Le président des FL a en outre estimé qu'il n'y a « pas de possibilité d'en arriver à une Constituante », et qu'il « ne faut pas toucher à Taëf ». « Si quelqu'un badine avec cet accord, où en arriverons-nous? » s'est-il interrogé.
Interrogé sur Daech, M. Geagea a répondu : « Il s'agit d'une grosse arnaque, d'un phénomène effervescent et éphémère qui vit dans un état de perdition, une horde de vandales qui se comportent à leur gré en raison de l'absence de l'État dans les régions où ils se trouvent, des groupes de voyous qui commettent des actes de pervers. »
» Daech n'est pas un danger existentiel pour le Liban ou la région. Ce qui a modifié la donne en Irak et permis l'apparition de Daech, c'est la situation politique de désagrégation dans ce pays. Au Liban, il y a un État et une armée qui a contenu les incidents de Ersal par sa résistance. Et puis que représente Daech devant les groupes armés et les invasions que le Liban a connus à travers son histoire ? Il ne faut pas avoir peur de Daech, la présence chrétienne se perpétue depuis 1 500 ans. (...) Mais il y a un régime au moins qui a aidé Daech depuis ses débuts, c'est le régime syrien. C'est en effet Daech qui a le plus porté atteinte à la révolution syrienne, plus encore que le régime Assad », a noté le leader FL.
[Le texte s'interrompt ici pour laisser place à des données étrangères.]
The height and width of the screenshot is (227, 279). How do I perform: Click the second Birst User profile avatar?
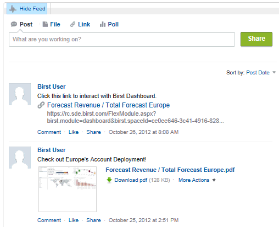[x=20, y=158]
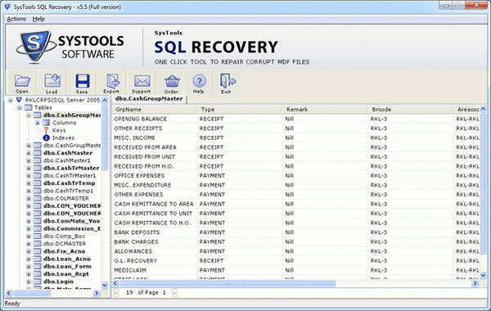The width and height of the screenshot is (491, 311).
Task: Open the Actions menu
Action: (x=16, y=19)
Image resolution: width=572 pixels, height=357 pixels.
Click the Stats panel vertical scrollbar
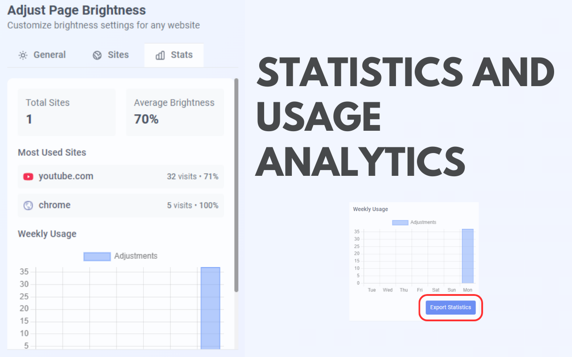click(236, 185)
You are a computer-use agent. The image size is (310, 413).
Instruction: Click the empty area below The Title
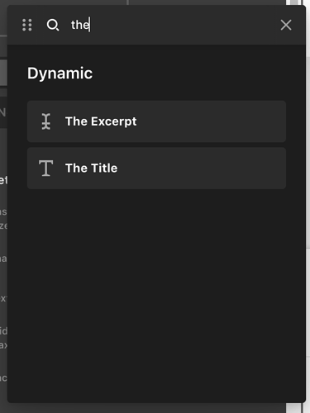click(156, 295)
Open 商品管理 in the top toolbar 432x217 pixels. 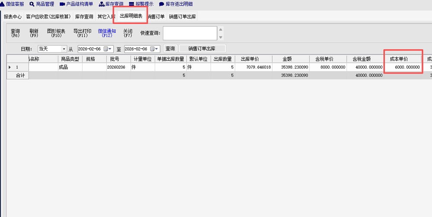(42, 4)
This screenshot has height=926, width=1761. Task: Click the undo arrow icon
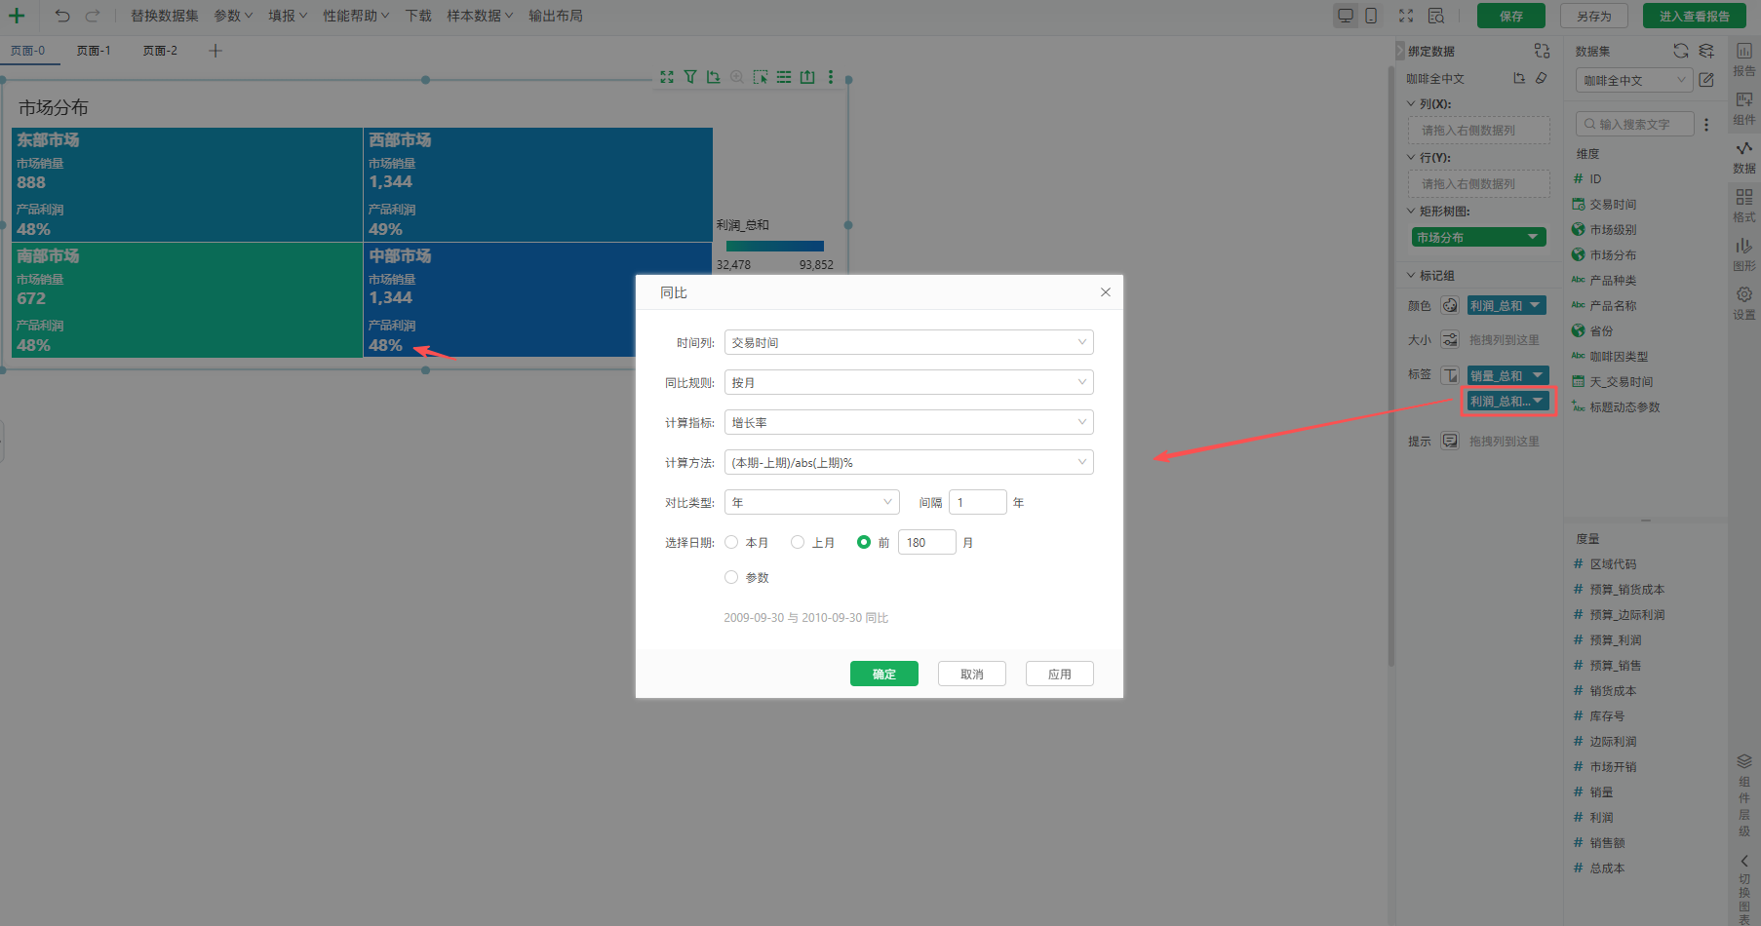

Concernant les incidents de Ersal, « certains tentaient de comploter contre l'armée en la plongeant dans une longue guerre d'usure pour permettre au régime syrien de reprendre son souffle, mais cela n'a pas marché ». « Le Hezbollah voulait que l'armée continue la bataille à Ersal sans aucune considération pour l'intérêt du pays », a-t-il conclu.